- Italian theatrical release poster
- Italian: L'isola di Andrea
- Directed by: Antonio Capuano
- Written by: Antonio Capuano
- Produced by: Andrea Leone; Antonella Di Martino; Dario Formisano; Nicola Giuliano; Lucy De Crescenzo;
- Starring: Teresa Saponangelo; Vinicio Marchioni; Andrea Migliucci;
- Cinematography: Matteo Cocco
- Edited by: Diego Liguori
- Production companies: Mosaicon Film; Eskimo; Indigo Film; Europictures; Rai Cinema;
- Distributed by: Europictures
- Release dates: 5 September 2025 (Venice); 2 October 2025 (Italy);
- Running time: 101 minutes
- Country: Italy
- Language: Italian

= Hungry Bird (film) =

2025 film by Antonio Capuano

Hungry Bird (L'isola di Andrea) is a 2025 Italian drama film written and directed by Antonio Capuano. It stars Teresa Saponangelo, Vinicio Marchioni, and Andrea Migliucci.
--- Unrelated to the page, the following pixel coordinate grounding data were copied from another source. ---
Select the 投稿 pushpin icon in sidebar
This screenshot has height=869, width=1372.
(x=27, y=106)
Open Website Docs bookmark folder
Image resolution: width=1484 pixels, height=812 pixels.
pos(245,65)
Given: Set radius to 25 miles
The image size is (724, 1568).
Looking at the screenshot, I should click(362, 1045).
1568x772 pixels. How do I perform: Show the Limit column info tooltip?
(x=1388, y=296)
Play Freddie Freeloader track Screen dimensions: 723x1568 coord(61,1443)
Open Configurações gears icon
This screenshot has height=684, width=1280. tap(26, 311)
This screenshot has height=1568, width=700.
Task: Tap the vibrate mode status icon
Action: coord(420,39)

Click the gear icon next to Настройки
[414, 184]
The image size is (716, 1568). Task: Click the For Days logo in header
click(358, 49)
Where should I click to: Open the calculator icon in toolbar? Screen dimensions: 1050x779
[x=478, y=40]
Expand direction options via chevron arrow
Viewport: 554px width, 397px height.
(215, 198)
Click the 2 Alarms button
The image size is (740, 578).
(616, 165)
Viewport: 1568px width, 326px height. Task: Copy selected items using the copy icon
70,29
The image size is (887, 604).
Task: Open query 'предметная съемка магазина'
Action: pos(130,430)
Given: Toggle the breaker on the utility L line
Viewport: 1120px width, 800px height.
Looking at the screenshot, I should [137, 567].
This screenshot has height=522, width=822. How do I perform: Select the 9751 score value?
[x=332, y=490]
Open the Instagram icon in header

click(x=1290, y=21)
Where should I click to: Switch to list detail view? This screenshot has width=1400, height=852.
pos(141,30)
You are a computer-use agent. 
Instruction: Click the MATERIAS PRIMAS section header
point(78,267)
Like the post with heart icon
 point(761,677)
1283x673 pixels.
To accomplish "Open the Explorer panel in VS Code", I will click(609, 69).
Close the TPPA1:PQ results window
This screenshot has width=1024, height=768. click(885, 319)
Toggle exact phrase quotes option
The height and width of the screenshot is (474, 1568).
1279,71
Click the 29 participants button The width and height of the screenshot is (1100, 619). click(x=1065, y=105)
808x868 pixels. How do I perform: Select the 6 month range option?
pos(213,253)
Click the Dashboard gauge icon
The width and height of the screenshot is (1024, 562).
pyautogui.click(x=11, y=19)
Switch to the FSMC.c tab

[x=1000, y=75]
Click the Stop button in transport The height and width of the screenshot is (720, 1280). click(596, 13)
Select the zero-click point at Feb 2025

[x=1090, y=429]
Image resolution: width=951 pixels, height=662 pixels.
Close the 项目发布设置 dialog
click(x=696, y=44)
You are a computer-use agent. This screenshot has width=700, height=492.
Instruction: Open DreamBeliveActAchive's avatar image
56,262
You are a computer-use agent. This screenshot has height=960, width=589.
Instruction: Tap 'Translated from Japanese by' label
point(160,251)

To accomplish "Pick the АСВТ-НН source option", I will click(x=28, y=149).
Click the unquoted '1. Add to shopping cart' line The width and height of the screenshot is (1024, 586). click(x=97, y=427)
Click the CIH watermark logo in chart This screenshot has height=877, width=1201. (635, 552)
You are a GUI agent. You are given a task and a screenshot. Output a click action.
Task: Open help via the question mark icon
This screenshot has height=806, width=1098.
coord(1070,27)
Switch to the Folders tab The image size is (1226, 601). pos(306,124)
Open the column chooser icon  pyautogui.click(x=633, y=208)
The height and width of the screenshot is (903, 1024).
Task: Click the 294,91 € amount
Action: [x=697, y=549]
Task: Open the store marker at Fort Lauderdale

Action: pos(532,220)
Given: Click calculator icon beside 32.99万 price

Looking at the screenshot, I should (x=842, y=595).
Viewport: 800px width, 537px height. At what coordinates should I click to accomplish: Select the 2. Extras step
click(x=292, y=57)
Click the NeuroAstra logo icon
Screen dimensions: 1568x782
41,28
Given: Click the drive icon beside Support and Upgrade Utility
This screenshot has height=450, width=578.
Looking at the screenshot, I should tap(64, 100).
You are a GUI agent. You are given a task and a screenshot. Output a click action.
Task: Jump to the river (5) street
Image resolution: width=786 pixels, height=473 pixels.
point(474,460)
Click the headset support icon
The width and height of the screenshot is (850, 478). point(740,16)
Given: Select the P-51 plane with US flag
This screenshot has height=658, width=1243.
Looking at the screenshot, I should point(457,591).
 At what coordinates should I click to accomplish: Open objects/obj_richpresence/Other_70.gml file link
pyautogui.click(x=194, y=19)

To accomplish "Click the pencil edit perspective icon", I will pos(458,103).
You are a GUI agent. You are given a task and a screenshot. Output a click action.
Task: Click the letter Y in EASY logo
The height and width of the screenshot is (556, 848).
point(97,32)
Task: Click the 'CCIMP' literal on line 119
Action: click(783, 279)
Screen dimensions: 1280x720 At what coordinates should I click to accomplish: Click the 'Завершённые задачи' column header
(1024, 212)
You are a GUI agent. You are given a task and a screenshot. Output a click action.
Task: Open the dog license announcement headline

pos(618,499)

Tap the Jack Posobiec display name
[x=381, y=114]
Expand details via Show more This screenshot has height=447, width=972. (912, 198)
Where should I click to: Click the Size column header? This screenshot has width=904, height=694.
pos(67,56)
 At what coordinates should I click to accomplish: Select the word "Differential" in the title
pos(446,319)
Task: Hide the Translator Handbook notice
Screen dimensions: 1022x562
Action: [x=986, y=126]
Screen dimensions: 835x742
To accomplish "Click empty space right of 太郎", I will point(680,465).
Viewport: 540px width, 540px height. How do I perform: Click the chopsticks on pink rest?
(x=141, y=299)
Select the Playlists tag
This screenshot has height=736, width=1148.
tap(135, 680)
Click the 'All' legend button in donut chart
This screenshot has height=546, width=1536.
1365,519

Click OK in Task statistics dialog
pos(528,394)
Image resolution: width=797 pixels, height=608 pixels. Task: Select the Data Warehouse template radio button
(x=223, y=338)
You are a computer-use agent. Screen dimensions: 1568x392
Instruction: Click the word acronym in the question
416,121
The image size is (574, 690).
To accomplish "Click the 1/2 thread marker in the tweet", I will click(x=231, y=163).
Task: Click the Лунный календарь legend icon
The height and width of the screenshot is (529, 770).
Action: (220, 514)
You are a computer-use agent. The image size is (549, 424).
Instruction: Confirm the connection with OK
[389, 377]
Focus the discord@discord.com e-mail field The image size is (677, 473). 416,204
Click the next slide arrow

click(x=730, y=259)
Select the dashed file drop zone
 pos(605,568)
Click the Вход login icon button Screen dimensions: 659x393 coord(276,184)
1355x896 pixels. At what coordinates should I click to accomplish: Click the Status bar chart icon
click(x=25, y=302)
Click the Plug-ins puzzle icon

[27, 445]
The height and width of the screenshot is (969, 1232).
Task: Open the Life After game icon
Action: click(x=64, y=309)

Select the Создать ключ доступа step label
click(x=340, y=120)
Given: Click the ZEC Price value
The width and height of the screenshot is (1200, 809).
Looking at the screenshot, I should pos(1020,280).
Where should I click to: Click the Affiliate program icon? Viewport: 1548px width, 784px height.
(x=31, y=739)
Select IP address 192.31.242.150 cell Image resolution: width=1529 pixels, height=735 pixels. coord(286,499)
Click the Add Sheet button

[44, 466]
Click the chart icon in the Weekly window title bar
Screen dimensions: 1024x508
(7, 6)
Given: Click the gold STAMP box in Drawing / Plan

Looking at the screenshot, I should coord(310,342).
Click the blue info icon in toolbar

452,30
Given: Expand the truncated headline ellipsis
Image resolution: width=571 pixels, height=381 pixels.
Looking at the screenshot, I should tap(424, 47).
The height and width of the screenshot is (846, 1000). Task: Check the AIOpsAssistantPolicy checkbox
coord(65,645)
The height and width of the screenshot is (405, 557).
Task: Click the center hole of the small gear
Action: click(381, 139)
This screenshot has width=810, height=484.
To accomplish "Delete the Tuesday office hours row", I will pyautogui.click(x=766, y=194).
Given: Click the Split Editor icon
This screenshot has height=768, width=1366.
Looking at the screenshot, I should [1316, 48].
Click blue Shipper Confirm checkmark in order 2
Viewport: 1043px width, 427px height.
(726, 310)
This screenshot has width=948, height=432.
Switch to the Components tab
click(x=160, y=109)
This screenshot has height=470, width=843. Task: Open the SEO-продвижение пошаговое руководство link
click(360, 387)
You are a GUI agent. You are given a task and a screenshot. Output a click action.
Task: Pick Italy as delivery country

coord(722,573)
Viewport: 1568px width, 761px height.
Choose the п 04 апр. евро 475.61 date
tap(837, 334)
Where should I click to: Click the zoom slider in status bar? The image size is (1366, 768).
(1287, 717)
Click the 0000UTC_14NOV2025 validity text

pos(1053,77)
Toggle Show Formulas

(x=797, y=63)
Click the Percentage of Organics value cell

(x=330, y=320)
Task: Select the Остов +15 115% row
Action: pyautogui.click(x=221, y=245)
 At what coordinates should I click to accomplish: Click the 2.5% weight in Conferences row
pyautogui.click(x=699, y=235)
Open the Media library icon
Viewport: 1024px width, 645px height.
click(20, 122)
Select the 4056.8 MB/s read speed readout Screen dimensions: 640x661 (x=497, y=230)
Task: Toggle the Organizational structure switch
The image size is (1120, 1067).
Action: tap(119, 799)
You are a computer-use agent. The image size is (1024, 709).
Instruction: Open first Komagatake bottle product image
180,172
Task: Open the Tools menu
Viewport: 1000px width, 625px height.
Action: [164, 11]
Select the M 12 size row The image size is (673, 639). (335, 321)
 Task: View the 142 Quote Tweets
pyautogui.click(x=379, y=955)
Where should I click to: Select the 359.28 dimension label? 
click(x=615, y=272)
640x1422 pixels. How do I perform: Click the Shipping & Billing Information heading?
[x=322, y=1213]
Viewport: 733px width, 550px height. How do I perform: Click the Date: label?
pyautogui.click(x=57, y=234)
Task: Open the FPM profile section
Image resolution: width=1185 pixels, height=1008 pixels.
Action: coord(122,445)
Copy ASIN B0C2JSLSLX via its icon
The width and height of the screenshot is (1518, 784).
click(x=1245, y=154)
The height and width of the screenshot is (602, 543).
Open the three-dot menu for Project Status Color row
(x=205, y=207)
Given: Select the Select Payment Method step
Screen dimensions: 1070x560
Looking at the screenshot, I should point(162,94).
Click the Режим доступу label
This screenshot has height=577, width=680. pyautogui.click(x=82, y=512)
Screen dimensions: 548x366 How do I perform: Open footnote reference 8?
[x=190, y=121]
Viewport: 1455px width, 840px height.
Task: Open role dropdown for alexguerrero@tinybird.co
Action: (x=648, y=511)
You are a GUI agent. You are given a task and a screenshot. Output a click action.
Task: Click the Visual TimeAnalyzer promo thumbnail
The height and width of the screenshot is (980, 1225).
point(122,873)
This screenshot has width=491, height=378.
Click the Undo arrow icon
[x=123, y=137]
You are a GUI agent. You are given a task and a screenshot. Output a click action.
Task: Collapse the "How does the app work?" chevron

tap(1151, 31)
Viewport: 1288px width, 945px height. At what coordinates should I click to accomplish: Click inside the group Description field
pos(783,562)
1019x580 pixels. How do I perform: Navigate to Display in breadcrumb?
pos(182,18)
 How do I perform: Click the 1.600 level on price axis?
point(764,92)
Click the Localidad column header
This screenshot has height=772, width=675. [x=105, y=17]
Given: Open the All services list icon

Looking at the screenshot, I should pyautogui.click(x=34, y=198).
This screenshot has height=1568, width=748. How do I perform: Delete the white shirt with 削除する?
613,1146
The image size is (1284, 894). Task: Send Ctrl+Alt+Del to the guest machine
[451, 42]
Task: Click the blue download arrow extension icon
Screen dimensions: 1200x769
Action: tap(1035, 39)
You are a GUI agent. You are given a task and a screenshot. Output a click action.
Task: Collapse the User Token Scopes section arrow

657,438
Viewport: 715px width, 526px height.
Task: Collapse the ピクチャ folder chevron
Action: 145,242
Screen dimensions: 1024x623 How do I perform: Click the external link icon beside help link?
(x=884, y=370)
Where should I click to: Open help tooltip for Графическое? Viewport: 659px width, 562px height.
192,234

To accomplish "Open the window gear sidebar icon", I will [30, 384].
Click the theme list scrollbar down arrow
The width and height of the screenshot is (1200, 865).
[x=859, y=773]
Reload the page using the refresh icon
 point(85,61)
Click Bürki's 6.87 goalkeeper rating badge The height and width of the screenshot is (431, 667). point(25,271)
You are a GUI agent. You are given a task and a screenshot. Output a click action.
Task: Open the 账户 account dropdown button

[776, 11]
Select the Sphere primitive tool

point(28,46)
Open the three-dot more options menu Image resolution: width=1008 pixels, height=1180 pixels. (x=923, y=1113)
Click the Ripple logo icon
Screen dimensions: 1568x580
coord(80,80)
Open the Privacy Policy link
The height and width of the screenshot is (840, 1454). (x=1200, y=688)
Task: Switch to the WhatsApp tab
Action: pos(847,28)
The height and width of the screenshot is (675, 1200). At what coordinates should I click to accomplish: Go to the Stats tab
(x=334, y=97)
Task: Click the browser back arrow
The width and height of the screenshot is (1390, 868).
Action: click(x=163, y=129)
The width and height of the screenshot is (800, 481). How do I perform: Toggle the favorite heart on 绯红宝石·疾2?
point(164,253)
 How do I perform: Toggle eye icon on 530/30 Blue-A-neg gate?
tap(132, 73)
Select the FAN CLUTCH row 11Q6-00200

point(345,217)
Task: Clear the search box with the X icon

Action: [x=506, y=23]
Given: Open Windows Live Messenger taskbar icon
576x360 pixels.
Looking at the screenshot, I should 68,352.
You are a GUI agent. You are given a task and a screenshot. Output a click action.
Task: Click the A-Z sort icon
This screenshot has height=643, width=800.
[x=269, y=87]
The film had its world premiere out of competition at the 82nd Venice International Film Festival on 5 September 2025. It received a theatrical release in Italy on 2 October 2025 by Europictures.

==Cast==
- Teresa Saponangelo as Marta
- Vinicio Marchioni as Guido
- Andrea Migliucci as Andrea
- Marina Ferrara
- Gaia Bassi
- Angela Tamburrino
- Valeria Vaiano

==Production==
Principal photography began on 6 May 2024. The film was shot over five weeks in Naples, specifically in Mergellina, Chiaia, Vomero, and Posillipo.

==Release==
The film had its world premiere out of competition at the 82nd Venice International Film Festival on 5 September 2025. It received a theatrical release in Italy on 2 October 2025.